Cantor Fitzgerald reiterates Esperion stock rating, sees growth potential

Published 13/06/2025, 13:06
Cantor Fitzgerald reiterates Esperion stock rating, sees growth potential

Cantor Fitzgerald on Friday reiterated its Overweight rating and $7.00 price target on Esperion Therapeutics (NASDAQ:ESPR), citing the stock’s significant discount to competitors despite having proven OUTCOMES studies. Currently trading at $1.20, the stock sits well below analysts’ targets ranging from $1.50 to $16.00, according to InvestingPro data.

The research firm noted that Esperion carries much less risk compared to competitors due to its already established clinical results. Cantor highlighted a "continued revenue growth path" for the cholesterol drug manufacturer through multiple avenues. Recent data from InvestingPro shows revenue growth of 13% over the last twelve months, with the company generating $260 million in revenue.

The firm identified the expanded label secured in April 2024 as "the ticket to the game for this drug," representing a key growth driver. Global expansion through existing and recent partnerships, including an upcoming Japanese launch where statin intolerance is more prevalent, was cited as another growth opportunity.

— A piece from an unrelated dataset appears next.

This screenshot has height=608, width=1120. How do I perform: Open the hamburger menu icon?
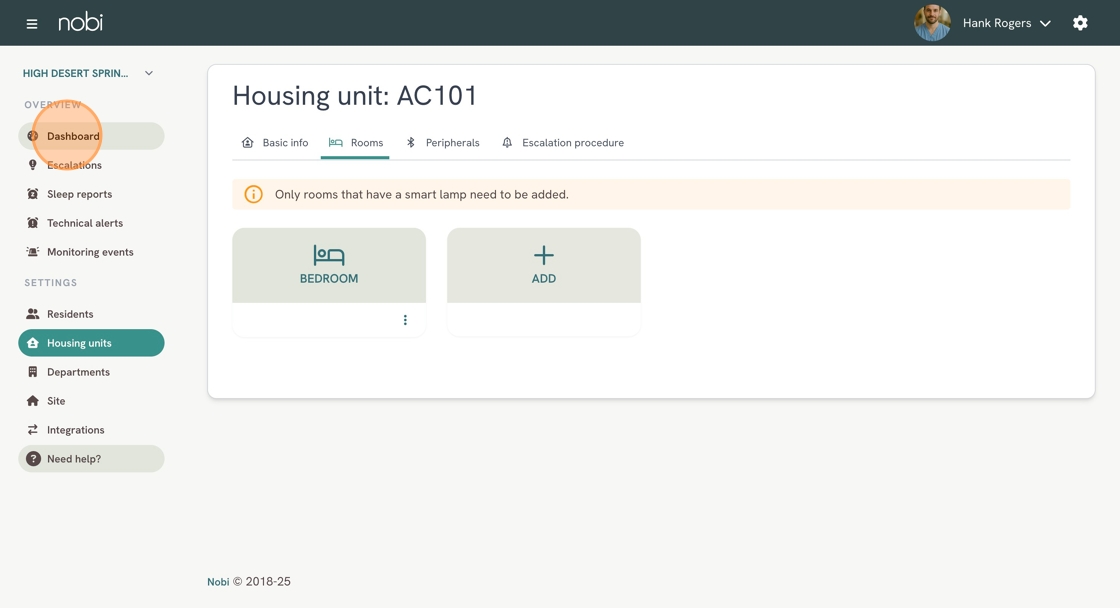[x=31, y=24]
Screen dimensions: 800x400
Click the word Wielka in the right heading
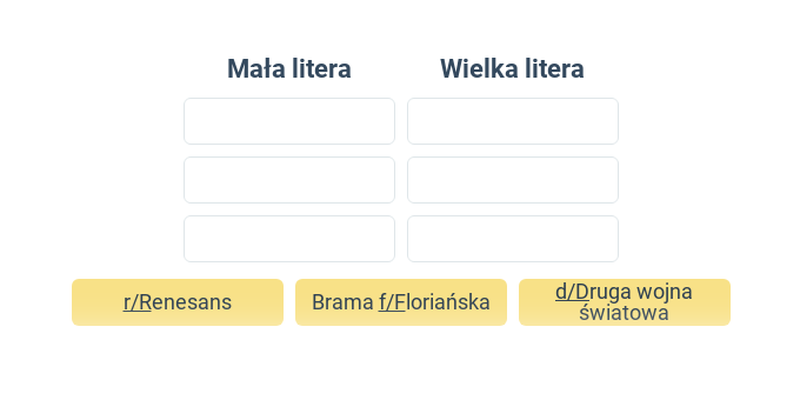click(x=474, y=68)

Cantor also pointed to Esperion’s potential for a triplet combination therapy that "may offer best-in-class LDL-C lowering" as an additional factor supporting its positive outlook. This therapy could strengthen the company’s position in the cholesterol management market.

The research firm’s maintained rating comes as Esperion continues to execute its commercialization strategy following its label expansion earlier this year, positioning the company to potentially capture greater market share in the cholesterol treatment space. InvestingPro analysis reveals an overall Financial Health score of "Fair," with additional insights available in the comprehensive Pro Research Report, which provides deep-dive analysis of 1,400+ top stocks.

In other recent news, Esperion Therapeutics reported its Q1 2025 earnings, revealing a significant revenue increase of 63% year-over-year, reaching $65 million, although the company missed earnings per share expectations with an EPS of -$0.21 against a forecast of -$0.16. The company also announced a strategic partnership with HLS Therapeutics, granting them exclusive rights to commercialize NEXLETOL and NEXLIZET in Canada, which includes an upfront payment and potential milestones totaling up to $5 million. Esperion settled a patent litigation case with Hetero USA, ensuring that a generic version of its cholesterol-lowering drug NEXLETOL will not be sold in the U.S. until at least April 2040. Additionally, the company is expanding its international partnerships and focusing on a new product launch in 2027. Esperion’s ongoing patent litigation with other defendants remains unresolved, and there is uncertainty regarding the outcome of these cases. The company is also working on a triple combination product for future release, aiming to provide a comprehensive cardiovascular treatment option. These developments highlight Esperion’s efforts to expand its market reach and address unmet needs in cardiovascular health.